▶ [Directions for this task] Wherever the string "agent" shows up in the data below, copy the whole line.

Segment Start: Data excerpts

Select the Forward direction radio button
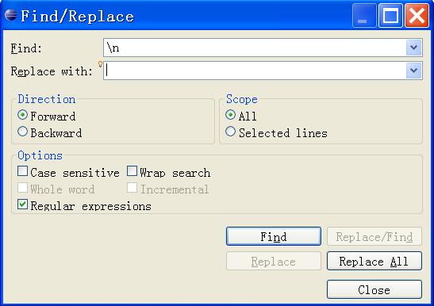The image size is (434, 306). coord(22,115)
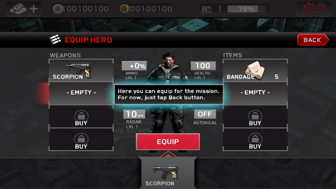Select the Bandage item slot
The height and width of the screenshot is (189, 336).
pyautogui.click(x=255, y=71)
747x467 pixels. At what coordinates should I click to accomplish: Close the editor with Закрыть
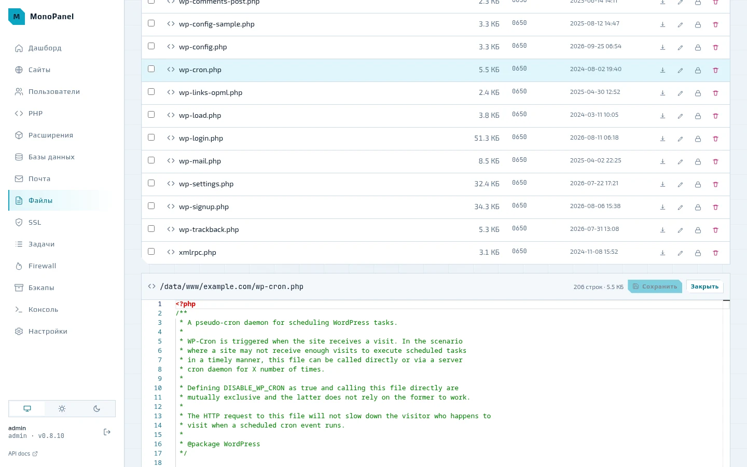pyautogui.click(x=704, y=286)
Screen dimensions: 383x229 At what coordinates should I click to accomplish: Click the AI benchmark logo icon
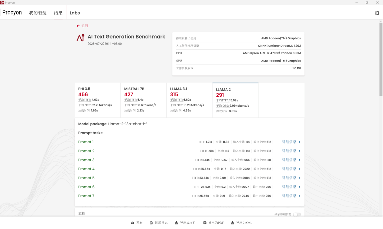click(80, 38)
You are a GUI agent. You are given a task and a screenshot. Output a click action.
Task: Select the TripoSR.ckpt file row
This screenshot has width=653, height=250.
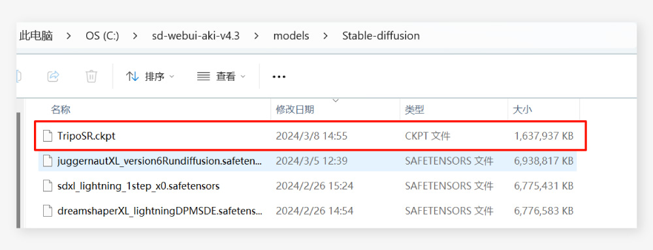pos(310,136)
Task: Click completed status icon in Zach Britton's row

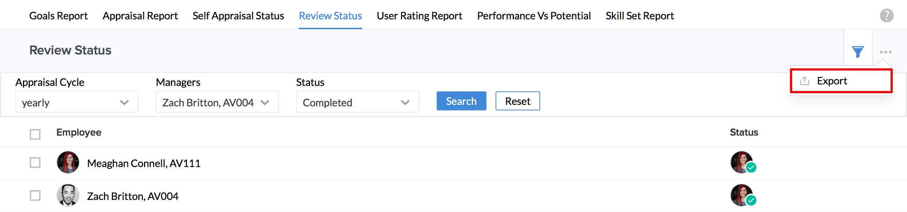Action: click(743, 196)
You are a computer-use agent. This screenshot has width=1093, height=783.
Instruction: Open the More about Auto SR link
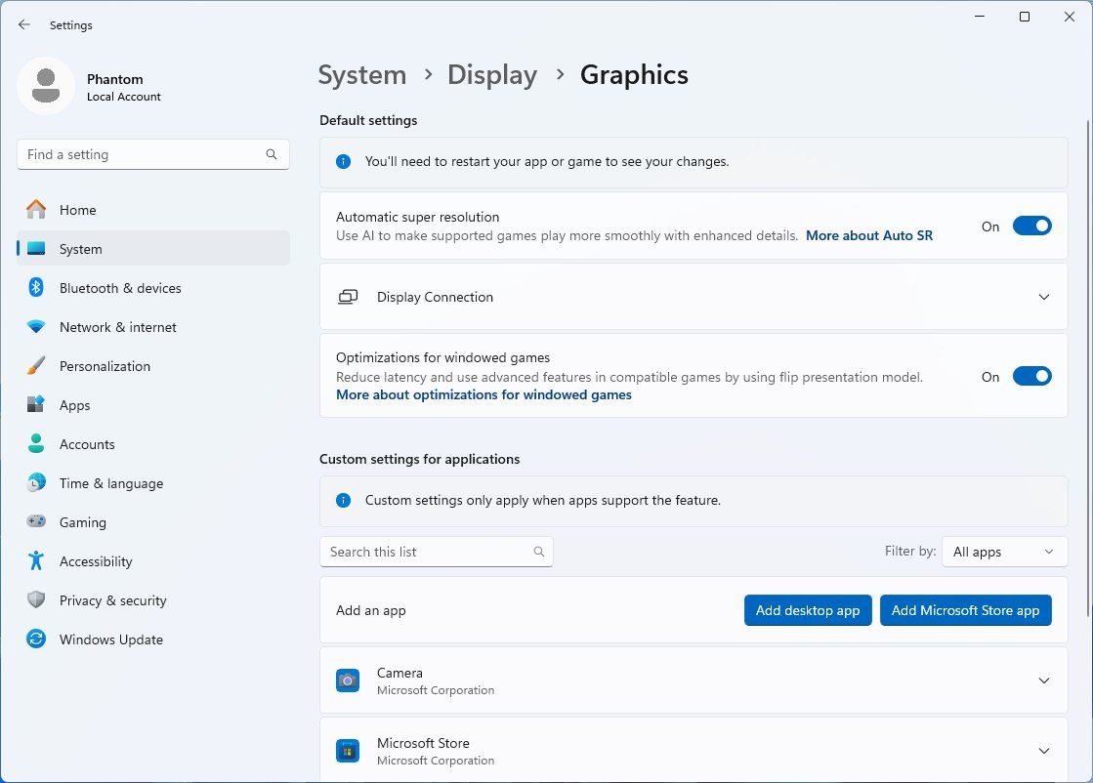(868, 235)
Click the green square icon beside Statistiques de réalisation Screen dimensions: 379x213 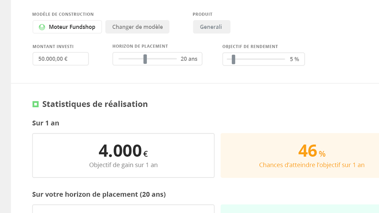35,104
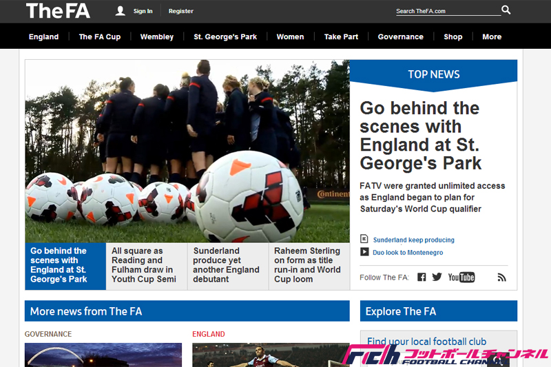Click the RSS feed icon
This screenshot has width=551, height=367.
(501, 277)
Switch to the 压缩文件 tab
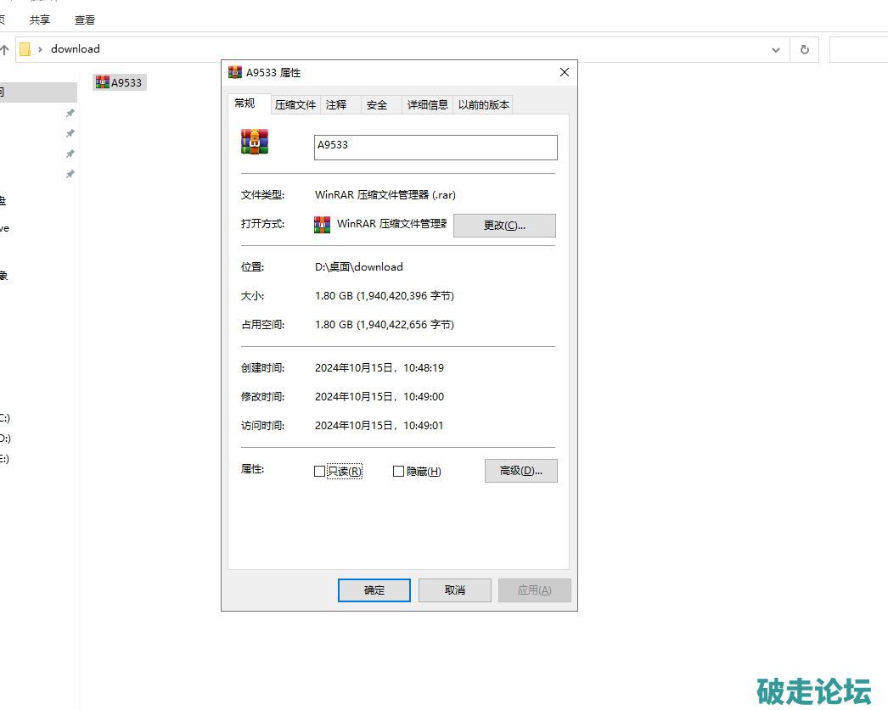This screenshot has height=710, width=888. (295, 105)
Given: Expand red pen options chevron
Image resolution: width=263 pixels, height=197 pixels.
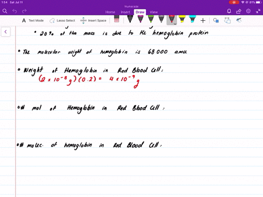Looking at the screenshot, I should click(175, 24).
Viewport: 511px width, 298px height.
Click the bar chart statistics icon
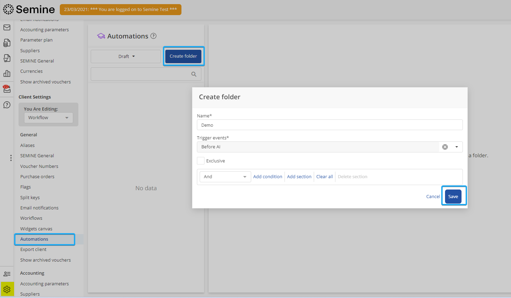pos(7,73)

Segment End: Data excerpts

▶ [Output]
You are a GUI agent. You are given a task and a screenshot. Output a click action.
You are a computer-use agent. This screenshot has width=1093, height=783.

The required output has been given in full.